Saved data entries
════

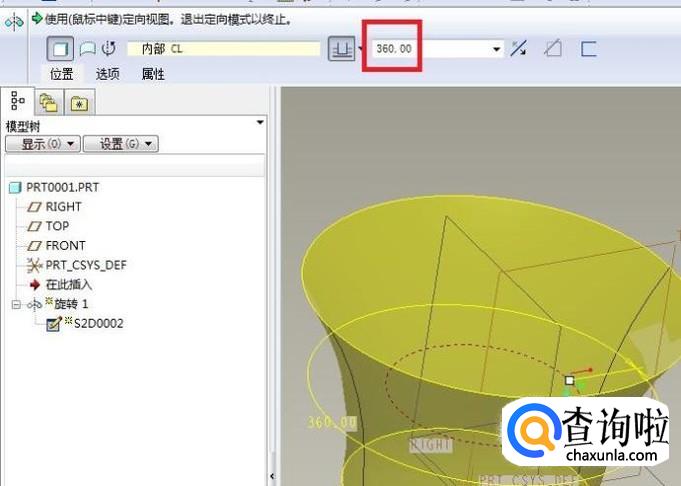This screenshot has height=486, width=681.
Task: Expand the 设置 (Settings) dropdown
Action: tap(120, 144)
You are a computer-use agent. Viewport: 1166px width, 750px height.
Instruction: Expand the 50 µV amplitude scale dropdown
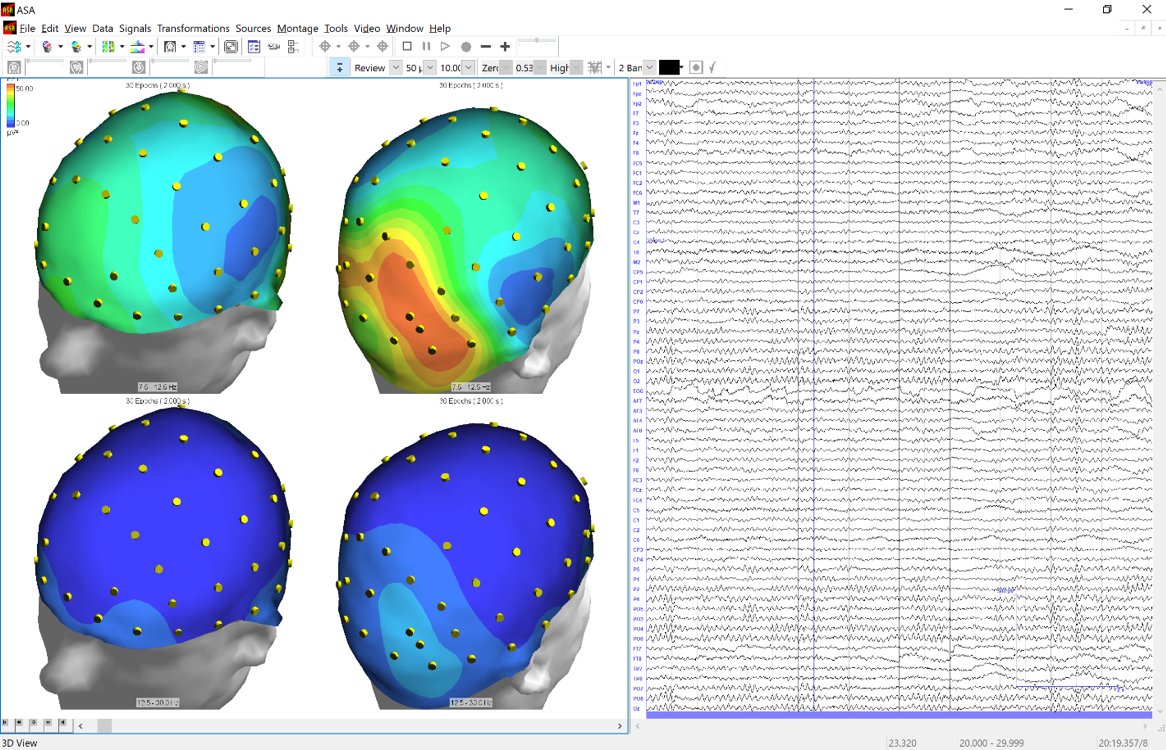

════

◆ **WORK REQUIRED**
Nothing but the lines from the line containing "You are a computer-use" to the end of the records above should be repeated, exactly and with every picture omitted.

◆ **SOLVED PROBLEM**
You are a computer-use agent. Viewport: 1166px width, 750px height.
Instruction: Expand the 50 µV amplitude scale dropdown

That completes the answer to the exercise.